__Instruction__:
Copy the records below word for word, leaving out the pictures.
────────
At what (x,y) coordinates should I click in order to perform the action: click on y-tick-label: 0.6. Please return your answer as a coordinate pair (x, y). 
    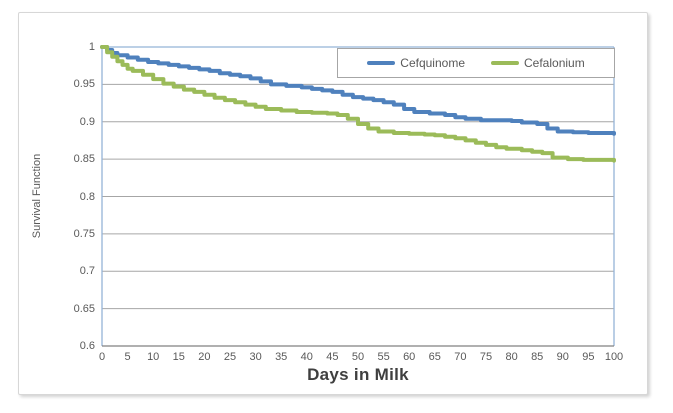
    Looking at the image, I should click on (87, 346).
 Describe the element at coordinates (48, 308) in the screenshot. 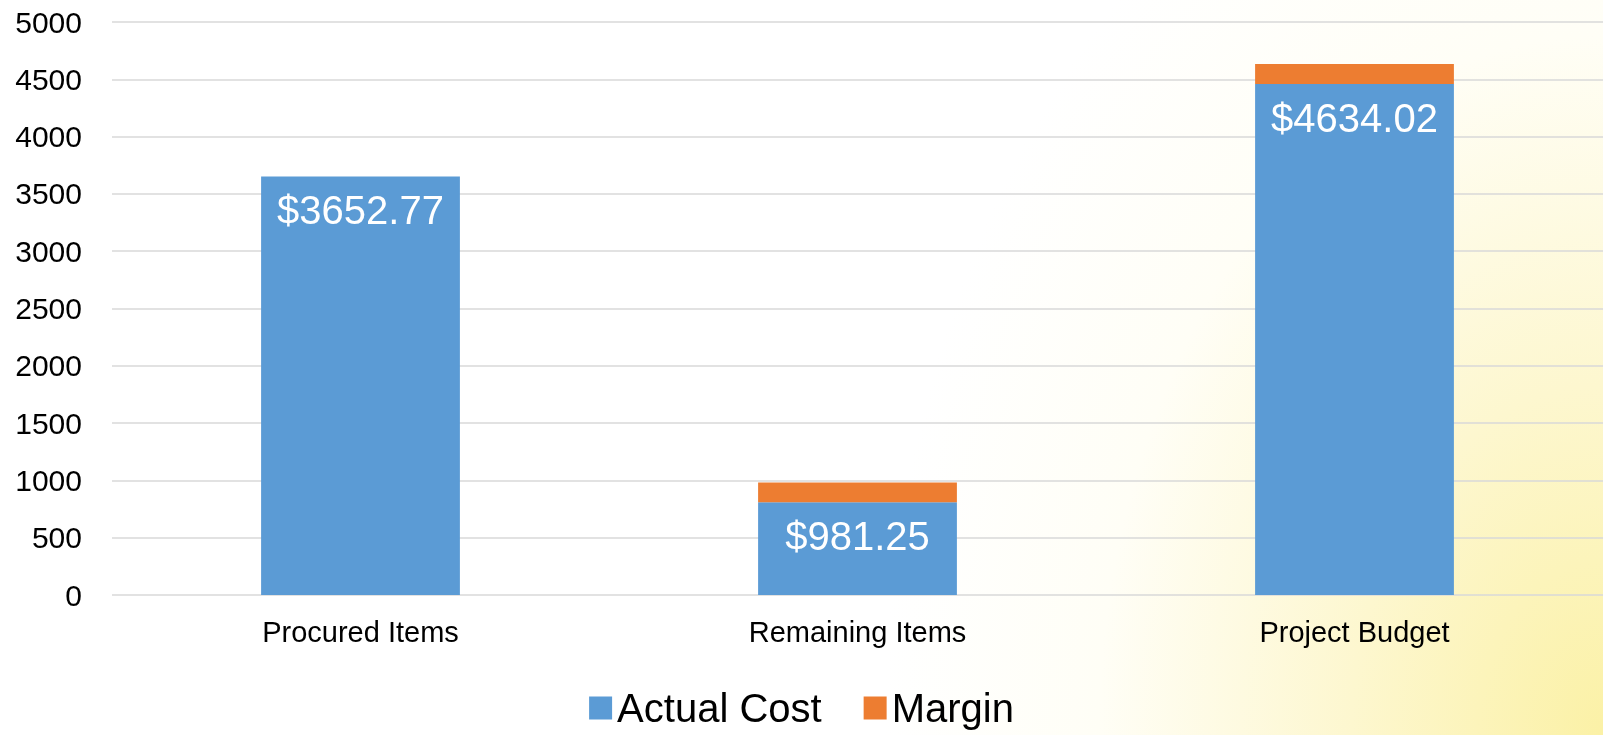

I see `y-tick-label: 2500` at that location.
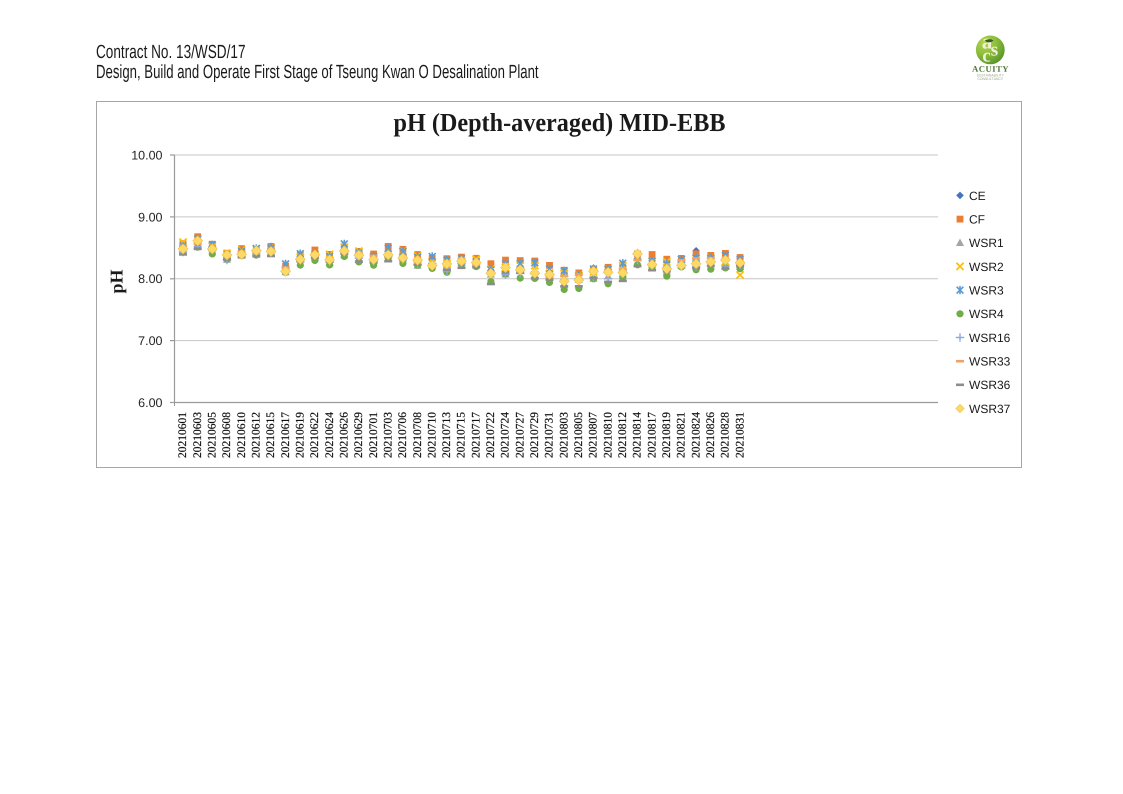  Describe the element at coordinates (388, 435) in the screenshot. I see `svg-text: 20210703` at that location.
────────
__Your response__:
At what (x,y) coordinates should I click in order to perform the action: click on y-tick-label: 0.6. Please return your answer as a coordinate pair (x, y). 
    Looking at the image, I should click on (87, 346).
 Describe the element at coordinates (48, 308) in the screenshot. 

I see `y-tick-label: 2500` at that location.
  Describe the element at coordinates (388, 435) in the screenshot. I see `svg-text: 20210703` at that location.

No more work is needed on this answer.